**AIM OF THE EXERCISE**.
Search term "field": copy each line of the data containing it.

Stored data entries
^^^^^^^^^^^^^^^^

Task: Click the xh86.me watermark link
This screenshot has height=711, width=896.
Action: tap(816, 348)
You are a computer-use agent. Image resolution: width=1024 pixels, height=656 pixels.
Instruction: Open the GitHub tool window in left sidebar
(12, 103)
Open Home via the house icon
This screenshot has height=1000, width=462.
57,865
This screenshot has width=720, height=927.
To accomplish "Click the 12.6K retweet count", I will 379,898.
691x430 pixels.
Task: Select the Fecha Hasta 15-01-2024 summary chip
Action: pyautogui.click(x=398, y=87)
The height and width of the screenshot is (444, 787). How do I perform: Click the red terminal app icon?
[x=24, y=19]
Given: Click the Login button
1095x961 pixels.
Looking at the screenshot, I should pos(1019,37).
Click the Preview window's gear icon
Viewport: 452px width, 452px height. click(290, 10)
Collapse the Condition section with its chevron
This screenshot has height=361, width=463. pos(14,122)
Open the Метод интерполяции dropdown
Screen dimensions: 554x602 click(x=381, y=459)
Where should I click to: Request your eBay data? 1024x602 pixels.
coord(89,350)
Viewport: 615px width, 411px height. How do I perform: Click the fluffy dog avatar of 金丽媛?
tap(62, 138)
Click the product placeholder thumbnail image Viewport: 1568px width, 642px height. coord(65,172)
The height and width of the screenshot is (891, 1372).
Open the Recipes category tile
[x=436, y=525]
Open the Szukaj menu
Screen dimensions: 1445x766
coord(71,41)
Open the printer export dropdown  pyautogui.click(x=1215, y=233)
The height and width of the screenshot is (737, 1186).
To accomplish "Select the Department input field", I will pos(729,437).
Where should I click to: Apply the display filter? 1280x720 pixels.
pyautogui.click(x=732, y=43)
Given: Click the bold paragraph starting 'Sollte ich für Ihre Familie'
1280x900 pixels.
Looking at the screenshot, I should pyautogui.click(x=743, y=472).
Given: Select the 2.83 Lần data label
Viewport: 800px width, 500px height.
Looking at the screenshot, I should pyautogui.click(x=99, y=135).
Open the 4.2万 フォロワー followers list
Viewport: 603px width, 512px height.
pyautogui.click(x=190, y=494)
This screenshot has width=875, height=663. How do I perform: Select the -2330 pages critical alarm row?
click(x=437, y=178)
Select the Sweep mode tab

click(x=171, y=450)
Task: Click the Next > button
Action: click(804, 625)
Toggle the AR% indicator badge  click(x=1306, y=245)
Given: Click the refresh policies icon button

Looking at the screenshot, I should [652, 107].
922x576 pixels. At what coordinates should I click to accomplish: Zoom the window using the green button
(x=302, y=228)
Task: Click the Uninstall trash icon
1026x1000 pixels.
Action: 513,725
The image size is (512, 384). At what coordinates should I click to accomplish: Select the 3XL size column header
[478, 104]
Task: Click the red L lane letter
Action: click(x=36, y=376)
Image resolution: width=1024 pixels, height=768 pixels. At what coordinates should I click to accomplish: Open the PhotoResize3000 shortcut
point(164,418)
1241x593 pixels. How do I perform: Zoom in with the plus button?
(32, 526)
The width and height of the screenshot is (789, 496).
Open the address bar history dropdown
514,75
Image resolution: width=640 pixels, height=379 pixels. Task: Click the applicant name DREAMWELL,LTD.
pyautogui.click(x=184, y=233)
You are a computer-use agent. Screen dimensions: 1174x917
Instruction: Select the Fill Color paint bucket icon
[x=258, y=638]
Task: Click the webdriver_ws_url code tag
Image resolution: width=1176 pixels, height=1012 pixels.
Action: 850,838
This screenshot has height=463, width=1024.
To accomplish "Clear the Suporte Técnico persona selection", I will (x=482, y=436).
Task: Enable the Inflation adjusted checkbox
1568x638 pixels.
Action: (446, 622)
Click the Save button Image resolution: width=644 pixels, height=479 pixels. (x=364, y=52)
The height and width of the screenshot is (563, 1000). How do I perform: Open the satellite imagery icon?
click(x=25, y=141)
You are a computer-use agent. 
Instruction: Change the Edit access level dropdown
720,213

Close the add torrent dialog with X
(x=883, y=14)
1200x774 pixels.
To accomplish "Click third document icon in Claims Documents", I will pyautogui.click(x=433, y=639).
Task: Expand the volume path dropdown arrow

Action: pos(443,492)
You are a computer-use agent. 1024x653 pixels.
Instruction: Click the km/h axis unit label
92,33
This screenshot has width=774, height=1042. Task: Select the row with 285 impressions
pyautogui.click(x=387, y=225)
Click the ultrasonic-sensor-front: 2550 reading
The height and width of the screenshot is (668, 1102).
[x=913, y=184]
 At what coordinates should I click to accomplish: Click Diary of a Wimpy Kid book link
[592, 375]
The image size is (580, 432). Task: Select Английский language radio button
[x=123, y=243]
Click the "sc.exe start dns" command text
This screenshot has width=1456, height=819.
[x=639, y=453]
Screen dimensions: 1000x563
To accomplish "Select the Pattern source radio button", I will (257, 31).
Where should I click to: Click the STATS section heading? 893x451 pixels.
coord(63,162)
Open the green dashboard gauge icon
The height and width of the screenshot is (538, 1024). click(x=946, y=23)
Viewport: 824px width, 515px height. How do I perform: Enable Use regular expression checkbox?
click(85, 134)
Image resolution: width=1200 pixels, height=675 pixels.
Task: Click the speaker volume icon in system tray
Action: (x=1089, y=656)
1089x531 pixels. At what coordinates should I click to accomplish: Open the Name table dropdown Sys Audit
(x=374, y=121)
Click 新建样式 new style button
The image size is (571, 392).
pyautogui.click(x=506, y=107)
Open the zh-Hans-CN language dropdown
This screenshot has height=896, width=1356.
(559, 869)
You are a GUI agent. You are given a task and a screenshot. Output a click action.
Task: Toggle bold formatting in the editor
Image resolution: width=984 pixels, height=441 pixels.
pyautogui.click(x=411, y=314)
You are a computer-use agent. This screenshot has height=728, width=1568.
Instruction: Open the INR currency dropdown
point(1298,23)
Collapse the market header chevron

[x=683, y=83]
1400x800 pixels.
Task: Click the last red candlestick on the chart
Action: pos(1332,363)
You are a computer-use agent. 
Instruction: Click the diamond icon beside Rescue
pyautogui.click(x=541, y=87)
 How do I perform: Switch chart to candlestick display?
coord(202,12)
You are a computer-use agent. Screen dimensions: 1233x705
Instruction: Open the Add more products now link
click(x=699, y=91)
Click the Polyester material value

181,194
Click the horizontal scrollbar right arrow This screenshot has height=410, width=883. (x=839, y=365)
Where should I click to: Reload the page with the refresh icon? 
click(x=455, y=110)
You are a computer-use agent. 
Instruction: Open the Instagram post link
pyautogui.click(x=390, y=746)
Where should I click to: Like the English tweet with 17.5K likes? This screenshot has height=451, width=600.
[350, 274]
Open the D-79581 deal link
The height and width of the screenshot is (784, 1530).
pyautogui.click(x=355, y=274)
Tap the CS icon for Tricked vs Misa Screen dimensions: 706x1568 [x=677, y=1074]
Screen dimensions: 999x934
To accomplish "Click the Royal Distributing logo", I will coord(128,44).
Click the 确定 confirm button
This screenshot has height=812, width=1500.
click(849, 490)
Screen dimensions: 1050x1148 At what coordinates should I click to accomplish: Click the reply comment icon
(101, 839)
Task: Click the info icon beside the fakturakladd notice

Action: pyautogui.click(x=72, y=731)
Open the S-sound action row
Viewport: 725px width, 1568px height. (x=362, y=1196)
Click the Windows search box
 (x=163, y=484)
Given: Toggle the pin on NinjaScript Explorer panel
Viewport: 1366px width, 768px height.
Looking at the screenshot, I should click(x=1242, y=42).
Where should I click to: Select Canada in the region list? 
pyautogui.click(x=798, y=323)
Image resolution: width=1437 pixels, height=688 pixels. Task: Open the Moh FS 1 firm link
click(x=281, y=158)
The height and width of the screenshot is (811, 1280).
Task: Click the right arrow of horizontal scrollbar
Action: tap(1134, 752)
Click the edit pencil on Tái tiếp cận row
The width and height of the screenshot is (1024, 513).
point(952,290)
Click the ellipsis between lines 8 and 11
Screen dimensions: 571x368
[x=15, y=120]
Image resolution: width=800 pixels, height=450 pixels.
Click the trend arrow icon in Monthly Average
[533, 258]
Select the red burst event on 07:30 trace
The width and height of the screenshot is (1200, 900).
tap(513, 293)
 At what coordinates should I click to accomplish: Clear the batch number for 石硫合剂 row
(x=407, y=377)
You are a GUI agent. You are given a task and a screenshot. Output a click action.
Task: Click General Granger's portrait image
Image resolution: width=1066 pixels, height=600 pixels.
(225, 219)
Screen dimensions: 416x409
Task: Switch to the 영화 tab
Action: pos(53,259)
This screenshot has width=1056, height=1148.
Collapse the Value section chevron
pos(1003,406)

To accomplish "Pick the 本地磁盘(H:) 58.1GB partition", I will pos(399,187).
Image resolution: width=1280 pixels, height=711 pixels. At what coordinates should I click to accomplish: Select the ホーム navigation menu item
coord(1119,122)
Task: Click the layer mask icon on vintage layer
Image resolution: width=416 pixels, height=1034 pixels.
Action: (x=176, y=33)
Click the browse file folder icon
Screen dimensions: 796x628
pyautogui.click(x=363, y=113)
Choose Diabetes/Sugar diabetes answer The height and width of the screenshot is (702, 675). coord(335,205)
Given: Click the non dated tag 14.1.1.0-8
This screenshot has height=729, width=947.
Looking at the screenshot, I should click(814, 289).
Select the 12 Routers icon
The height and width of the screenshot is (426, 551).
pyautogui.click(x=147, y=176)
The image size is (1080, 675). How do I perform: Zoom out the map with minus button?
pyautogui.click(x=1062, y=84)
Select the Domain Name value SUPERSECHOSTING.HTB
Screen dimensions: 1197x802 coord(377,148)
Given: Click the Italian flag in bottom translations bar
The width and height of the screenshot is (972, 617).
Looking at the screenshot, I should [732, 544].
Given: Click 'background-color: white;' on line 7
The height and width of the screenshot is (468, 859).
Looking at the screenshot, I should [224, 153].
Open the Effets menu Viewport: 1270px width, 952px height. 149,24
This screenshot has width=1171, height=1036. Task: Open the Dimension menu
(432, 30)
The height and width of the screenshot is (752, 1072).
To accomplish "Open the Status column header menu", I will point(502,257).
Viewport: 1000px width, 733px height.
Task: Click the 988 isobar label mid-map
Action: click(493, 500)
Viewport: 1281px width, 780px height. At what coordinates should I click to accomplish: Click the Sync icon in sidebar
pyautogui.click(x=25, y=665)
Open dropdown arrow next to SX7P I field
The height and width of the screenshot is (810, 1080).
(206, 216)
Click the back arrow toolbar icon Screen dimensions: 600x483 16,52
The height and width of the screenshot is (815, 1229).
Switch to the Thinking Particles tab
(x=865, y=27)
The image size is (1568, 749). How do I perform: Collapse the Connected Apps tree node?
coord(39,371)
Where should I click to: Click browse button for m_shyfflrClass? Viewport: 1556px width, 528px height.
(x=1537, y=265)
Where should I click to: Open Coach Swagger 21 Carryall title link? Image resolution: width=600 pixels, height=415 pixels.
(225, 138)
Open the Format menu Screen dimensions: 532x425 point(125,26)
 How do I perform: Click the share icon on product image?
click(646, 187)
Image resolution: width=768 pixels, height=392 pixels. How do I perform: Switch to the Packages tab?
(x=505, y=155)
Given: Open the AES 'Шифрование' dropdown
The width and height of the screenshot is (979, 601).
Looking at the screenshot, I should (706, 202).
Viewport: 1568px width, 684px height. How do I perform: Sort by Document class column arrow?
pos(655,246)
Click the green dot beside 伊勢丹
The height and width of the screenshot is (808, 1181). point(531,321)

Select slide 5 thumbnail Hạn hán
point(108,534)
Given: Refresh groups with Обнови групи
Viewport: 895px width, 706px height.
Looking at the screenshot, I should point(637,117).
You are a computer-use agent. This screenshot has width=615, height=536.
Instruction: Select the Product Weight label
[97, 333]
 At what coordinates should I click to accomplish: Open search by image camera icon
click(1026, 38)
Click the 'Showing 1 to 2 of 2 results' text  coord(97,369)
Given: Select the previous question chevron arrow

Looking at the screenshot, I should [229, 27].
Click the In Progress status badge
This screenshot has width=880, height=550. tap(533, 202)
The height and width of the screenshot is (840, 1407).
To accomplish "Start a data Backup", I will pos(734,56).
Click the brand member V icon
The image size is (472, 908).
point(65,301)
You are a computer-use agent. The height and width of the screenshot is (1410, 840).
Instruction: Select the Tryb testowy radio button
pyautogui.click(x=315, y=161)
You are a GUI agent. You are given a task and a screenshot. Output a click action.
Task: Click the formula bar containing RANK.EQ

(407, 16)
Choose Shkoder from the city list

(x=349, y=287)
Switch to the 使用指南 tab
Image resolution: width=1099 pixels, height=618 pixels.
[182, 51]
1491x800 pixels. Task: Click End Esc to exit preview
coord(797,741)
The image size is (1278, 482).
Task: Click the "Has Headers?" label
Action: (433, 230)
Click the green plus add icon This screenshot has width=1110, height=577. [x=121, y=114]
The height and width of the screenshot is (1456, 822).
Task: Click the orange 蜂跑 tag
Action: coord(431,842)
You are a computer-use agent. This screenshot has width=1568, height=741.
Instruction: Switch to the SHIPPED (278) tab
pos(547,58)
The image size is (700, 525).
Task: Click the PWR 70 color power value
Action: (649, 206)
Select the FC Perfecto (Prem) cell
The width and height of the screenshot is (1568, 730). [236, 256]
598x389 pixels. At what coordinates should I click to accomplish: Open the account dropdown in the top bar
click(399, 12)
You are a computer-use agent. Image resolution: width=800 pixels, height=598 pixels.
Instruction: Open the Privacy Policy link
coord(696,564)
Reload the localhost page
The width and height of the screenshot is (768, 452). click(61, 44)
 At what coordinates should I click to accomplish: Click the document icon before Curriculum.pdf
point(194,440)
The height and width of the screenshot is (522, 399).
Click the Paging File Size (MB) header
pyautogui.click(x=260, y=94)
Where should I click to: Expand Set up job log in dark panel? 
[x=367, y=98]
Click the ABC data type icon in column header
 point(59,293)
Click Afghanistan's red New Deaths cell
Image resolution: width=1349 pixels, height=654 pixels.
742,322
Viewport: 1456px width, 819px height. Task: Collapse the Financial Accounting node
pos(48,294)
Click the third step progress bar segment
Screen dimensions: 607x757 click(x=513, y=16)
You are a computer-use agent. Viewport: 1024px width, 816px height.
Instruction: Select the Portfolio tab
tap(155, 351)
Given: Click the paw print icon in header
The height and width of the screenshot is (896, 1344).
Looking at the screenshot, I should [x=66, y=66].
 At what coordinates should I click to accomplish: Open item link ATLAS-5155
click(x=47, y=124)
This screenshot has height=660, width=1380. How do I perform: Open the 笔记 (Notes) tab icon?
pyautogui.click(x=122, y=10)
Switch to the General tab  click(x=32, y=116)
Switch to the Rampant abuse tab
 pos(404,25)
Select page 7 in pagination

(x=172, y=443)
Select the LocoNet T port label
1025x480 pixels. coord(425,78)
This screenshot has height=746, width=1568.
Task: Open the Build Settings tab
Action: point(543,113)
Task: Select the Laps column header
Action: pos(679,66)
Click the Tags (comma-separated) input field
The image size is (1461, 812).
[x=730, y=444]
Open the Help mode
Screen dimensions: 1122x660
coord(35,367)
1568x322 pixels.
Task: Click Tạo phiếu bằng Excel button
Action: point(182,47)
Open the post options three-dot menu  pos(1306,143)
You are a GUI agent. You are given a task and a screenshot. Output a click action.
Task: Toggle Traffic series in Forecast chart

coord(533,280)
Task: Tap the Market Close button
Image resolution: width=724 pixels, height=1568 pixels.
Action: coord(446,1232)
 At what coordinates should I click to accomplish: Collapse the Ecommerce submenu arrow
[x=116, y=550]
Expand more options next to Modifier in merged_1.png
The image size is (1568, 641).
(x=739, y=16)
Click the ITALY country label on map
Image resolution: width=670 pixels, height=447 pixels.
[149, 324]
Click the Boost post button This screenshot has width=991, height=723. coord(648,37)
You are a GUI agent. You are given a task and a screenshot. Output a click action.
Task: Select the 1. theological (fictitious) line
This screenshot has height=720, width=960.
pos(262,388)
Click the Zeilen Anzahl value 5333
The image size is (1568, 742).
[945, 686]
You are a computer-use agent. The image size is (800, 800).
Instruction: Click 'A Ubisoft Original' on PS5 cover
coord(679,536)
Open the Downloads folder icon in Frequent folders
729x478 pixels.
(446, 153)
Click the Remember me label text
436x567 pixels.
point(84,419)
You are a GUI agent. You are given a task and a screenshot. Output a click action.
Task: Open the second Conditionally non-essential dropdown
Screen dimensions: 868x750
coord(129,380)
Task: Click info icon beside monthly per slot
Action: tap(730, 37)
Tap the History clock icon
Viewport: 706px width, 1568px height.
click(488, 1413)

^^^^^^^^^^^^^^^^

**SOLUTION TO THE PROBLEM**.
To accomplish "Select the Department input field", I will pos(729,437).
Open dropdown arrow next to SX7P I field
Click the Tags (comma-separated) input field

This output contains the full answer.